When I planned to move here, I thought a lot about how I would tell my story, and how frightening it was to think of doing so - or to think of *not* doing so. I talked about the fear inherent in the possibilities. It's odd to think, when you meet someone, of the force and weight of the entirety of each of your pasts coming to rest at this one moment. I am the totality of everything that has ever happened to me, and everything I have ever done - but you can't present it all at once. I was intimidated by the possibility of becoming someone else just by the simple act of leaving out some of my stories. I was intimidated by the knowledge that I could manipulate my past.

I forget, frequently, what stories I've told and what I haven't. With people with whom I feel comfortable, I often assume that I've told almost all my stories - with people with whom I am reserved, I assume the opposite. Neither is ever true, of course, and so I'm just always surprised at what people do and don't know about me.

After all, I wear my heart on my sleeve and I write my life story on my livejournal. It seems impossible that I am anything other than an open book, but when I look into my past, I see shit there that *I* didn't know about. There is nobody in the world who knows all of my stories. There is nobody who sees all of who I am. It's the nature of life and human interaction.

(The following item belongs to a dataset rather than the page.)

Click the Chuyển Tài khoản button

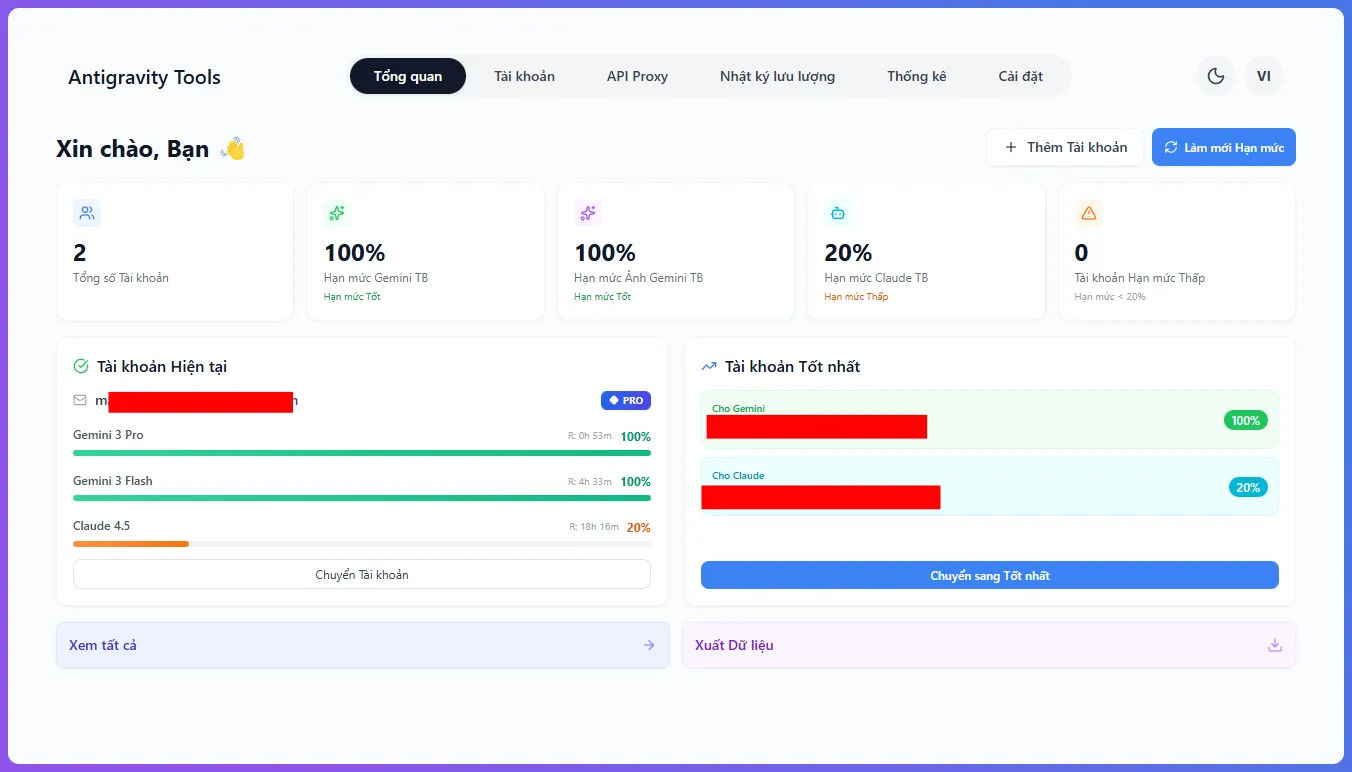(361, 574)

It's Escher-esque to think about, though, or at least it is for me. I start trying to see myself as other people, with their particular subset of me-knowledge, must see me, which becomes an exercise first and foremost in trying to see how other people see, and then reflect myself in that light, and it just becomes impossibly complicated and inverted.

Right there is one of the reasons for the attention-seeking, anyway, most especially the "tell me what you think of me" posts. If there's one thing that's blatantly clear from my confessions posts, it's that a variety of people see me in pretty much diametrically opposed ways. And I wonder *why*, exactly - not just the most basic facts of "hey, why do you hate me?" and "hey, why do you not?", but the underlying cause - what facet are these people seeing that these other people are completely not seeing, and is it intentional on my part?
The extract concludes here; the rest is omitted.